# [To be done]
Update the records from the line containing "This screenshot has width=715, height=515." through the end of the records, replacing every "icon" with "button" and leaving everything else unchanged.

##### Material supplied

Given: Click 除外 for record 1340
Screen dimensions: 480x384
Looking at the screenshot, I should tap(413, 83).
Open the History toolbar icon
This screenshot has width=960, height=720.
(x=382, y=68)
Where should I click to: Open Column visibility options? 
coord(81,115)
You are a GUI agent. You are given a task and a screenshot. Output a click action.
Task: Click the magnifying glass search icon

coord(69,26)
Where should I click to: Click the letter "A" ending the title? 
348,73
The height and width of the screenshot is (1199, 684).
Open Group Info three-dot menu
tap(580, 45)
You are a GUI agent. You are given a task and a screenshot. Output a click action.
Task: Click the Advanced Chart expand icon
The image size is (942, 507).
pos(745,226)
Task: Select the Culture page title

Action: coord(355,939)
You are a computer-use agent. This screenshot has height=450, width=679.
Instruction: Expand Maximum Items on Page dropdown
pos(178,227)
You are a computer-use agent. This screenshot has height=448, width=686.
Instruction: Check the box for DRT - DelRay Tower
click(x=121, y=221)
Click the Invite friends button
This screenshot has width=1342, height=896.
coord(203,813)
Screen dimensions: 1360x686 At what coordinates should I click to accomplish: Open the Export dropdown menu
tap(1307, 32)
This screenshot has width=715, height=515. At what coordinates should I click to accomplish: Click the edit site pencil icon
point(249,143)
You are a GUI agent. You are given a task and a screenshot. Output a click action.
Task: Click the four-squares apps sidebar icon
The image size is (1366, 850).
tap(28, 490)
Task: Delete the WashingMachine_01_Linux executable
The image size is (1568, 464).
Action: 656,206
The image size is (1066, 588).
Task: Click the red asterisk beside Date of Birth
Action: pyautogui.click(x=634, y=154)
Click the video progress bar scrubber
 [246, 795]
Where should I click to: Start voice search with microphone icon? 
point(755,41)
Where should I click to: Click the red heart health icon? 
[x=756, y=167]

##########

# [Answer to this task]
This screenshot has width=715, height=515. At what coordinates should I click to accomplish: Click the edit site pencil button
point(249,143)
You are a GUI agent. You are given a task and a screenshot. Output a click action.
Task: Click the four-squares apps sidebar button
The image size is (1366, 850).
tap(28, 490)
Task: Delete the WashingMachine_01_Linux executable
The image size is (1568, 464).
Action: 656,206
The image size is (1066, 588).
Task: Click the red asterisk beside Date of Birth
Action: pyautogui.click(x=634, y=154)
Click the video progress bar scrubber
 [246, 795]
Where should I click to: Start voice search with microphone button? 
point(755,41)
Where should I click to: Click the red heart health button? 
[x=756, y=167]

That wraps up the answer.